Wednesday, May 25, 2011

The Awakening Moron

The hardest thing in any production that does not have a budget is managing to bring together a number of talented people within a time frame that makes a shoot a steady affair as opposed to a long drawn out process that might endanger the life being sucked out of the material.
Originally I had intended on shooting the Booker's World web-series over three days. After talking to more experienced people than me, five now seems like a more realistic goal.
I've been working on breaking down the 50-page script and trying to gauge shooting dates around busy schedules and it now seems the latter part of June is a more realistic goal than the early part.
Producing is a necessary evil at the moment, but it makes me think more and more how it might be impacting on the directing end of things. Anyone who's ever produced anything in Ireland, be it a CD, a film or a theater production will know the days sometimes make their way into dreamland and switching off when involved in pre-production is nothing but a nice idea.
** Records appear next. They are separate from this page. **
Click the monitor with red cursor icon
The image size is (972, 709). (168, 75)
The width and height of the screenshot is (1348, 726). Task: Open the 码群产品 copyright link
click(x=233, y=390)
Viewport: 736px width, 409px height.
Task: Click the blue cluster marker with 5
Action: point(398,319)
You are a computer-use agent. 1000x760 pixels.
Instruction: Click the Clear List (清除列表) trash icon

The main cast has a meeting last Sunday week and we read through the script. It's almost there. Everyone is anxious to get going with it. I hopefully will have remaining cast and crew lined up towards the end of the week and those shooting days sorted out.
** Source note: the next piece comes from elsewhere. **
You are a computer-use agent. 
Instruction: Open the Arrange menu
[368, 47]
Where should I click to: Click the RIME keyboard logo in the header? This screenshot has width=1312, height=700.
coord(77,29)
This week the Arts Journal has a series of screenings. Last night The Pint Bar on Eden Quay played host to a cast and crew screening. Slight glitch with the projection which didn't do justice to the visual work but it seemed to go down well.
Tonight we show in Kiely's Bar in Trim, a chance to thank John Kiely who supported the cast and crew throughout the three day shoot last year. And tomorrow The Underground Cinema play host to it on their monthly program.

I used to spend a lot of time on a Film-making forum over the years. I don't contribute much to it any longer as, if I'm honest, any would-be or wannabe filmmaker in Ireland would quickly run a mile given the level of hostility there at times. The critic and the filmmaker doing work without budgets were mainly scorned which I always felt was counter-productive to what the forum was set up to do. It may have changed since.
These days I take an interest in other filmmakers in Ireland, talented guys who struggle and struggle just to get lift off on anything while development money is given from the taxpayers purse for projects that never see the light of day.
Then, like an awakening moron it came to me that all that lark was just the same way Ireland is run. 100k for ten minute shorts? I'd love to know what filmmakers like Jason Mehlhorn, Terry McMahon or Frank Kelly would do with that sort of money. These are filmmakers I look up to because they do it outside that safety net of support available to all filmmakers, but only granted to a few.

I strongly believe film-making in Ireland needs a new approach, a more radical one where enterprise is forefront of it as a new funding model, where we take the tax-payer leg up out of the equation or use that to build a more inclusive film-making culture in the country.
Funding of the Arts is very important to any culture, but in lean times that money needs to go further and there has to be something to show for it. When the re-mit is make the country look good, then the work is false. Art in my own opinion should not be shackled by going against its own grain. Like the country itself, film-making needs a new fix. Many frown on the digital/Internet age, preferring to bask in the past. There's always room for sentimentality and an honouring of where we've been, but being the evolution beings we are, its maybe time to move on, play a little catch up, or heaven forbid, even show the way at times.

I think all involved in the web-series are happy to roll with this first one as a collaboration and hopefully play around with a few things that might swing a budget or two our way in the future. Without them or a new approach by the powers that be it's just going to be the same-old, same-old. Opportunity is nothing if missed. But it's even worse if it's not given to you at all.